Microcontrollers do not have enough resources to provide a high quality 'Text to Speech' functionality. However, often it might be good enough to provide a solution which is based on some pre-recorded audio.
I was wondering about the limitations of this approach and decided to implement a small prototype Arduino library that is based on the Arduino Audio Tools for the audio output.

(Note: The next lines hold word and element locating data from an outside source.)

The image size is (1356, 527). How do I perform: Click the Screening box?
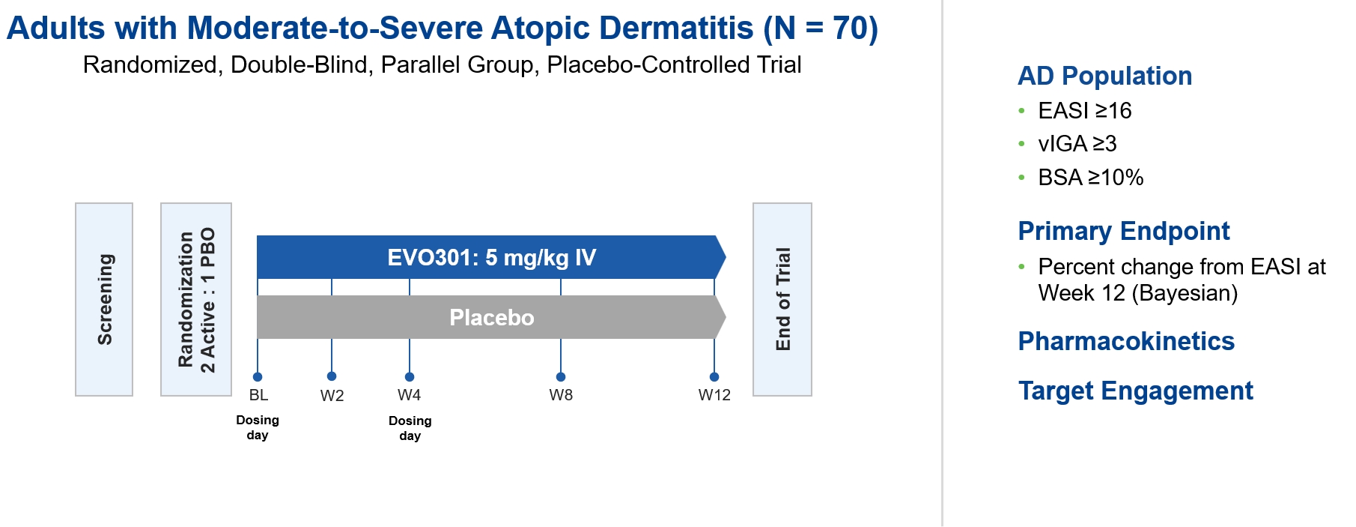point(104,299)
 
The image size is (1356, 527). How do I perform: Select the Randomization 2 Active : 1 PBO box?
point(196,299)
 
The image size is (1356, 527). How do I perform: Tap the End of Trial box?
point(782,299)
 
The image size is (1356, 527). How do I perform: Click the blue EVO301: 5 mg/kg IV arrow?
point(491,257)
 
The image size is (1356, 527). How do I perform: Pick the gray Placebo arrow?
point(491,317)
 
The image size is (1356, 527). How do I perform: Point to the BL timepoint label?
point(258,395)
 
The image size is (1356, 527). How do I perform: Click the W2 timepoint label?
point(332,396)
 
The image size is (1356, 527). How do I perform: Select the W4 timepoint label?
point(409,395)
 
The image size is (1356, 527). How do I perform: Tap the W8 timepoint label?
point(561,395)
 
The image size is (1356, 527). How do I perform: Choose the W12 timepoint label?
point(714,395)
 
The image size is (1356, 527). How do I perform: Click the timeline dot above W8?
point(561,377)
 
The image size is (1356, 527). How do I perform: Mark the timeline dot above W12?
point(714,377)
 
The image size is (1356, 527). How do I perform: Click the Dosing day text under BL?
point(258,427)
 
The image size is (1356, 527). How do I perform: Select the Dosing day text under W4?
point(410,428)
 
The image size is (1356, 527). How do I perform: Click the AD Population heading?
point(1105,76)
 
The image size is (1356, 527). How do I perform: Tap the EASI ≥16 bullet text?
point(1085,111)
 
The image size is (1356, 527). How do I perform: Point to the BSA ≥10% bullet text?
point(1091,178)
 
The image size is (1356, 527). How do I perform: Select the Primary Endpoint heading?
point(1124,231)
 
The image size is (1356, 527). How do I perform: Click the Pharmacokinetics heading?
point(1126,341)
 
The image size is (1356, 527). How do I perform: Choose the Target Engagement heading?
point(1136,391)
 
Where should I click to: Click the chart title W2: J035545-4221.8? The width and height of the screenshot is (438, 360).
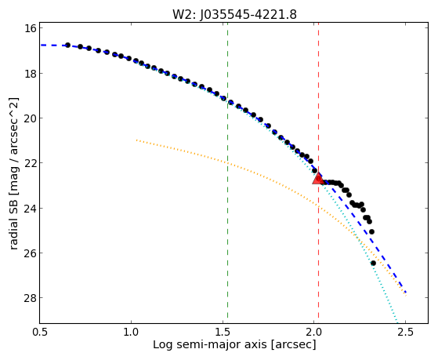click(234, 14)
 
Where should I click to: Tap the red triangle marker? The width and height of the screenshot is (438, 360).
click(318, 179)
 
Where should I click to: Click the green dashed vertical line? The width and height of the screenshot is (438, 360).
click(228, 173)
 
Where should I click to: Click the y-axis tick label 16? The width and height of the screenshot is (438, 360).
click(30, 28)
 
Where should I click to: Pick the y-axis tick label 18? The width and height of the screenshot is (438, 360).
click(30, 73)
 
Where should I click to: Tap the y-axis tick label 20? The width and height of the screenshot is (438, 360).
click(30, 118)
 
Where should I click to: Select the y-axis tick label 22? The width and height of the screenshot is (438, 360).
click(30, 163)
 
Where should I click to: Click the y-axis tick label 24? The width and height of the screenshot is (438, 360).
click(30, 208)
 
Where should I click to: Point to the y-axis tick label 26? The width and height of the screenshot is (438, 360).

To keep things simple I started with a simple implementation that can process numbers and on top of that another one which reads out the time. So the starting point are some classes that translate numbers to text. The text is then used to identify the pre-recorded audio files.
This functionality can be used e.g. to build some
- talking clocks
- talking scales
NumberToText translates the number input into a audio_tools::Vector of words. In the following examples we just print them out:
NumberToText ntt;
auto result = ntt.say(700123.431);
for (auto str : result){
Serial.print(str);
Serial.print(" ");
}
The result is: SEVEN HUNDRED THOUSAND ONE HUNDRED AND TWENTY THREE DOT FOUR THREE ONE ZERO ZERO ZERO
To process the time you need to provide the hours and minuts as input.
TimeToText ttt;
auto result = ttt.say(12, 00);
for (auto str : result){
Serial.print(str);
Serial.print(" ");
}
The result is: NOON
You can also process numbers with the corresponding units
NumberUnitToText utt;
auto result = utt.say(1.01,"usd");
for (auto str : result){
Serial.print(str);
Serial.print(" ");
}
The result is: ONE u.s. dollar AND ONE cent
If we record the words in mp3 we might even get away with the need for a separate SD drive because we can store the audio in program memory. The ExampleAudioDictionaryValues contains the prerecorded mp3 files which are stored in the PROGMEM.
#include "SimpleTTS.h"
#include "AudioTools/AudioCodecs/CodecMP3Helix.h"
I2SStream i2s; // audio output via I2S
MP3DecoderHelix mp3; // mp3 decoder
AudioDictionary dictionary(ExampleAudioDictionaryValues);
TextToSpeech tts(i2s, mp3, dictionary);
void setup(){
Serial.begin(115200);
// setup i2s
auto cfg = i2s.defaultConfig();
cfg.sample_rate = 24000;
cfg.channels = 1;
i2s.begin(cfg);
tts.say("BILLION");
}
void loop() {
}
The word "Billion" is spoken out via I2S.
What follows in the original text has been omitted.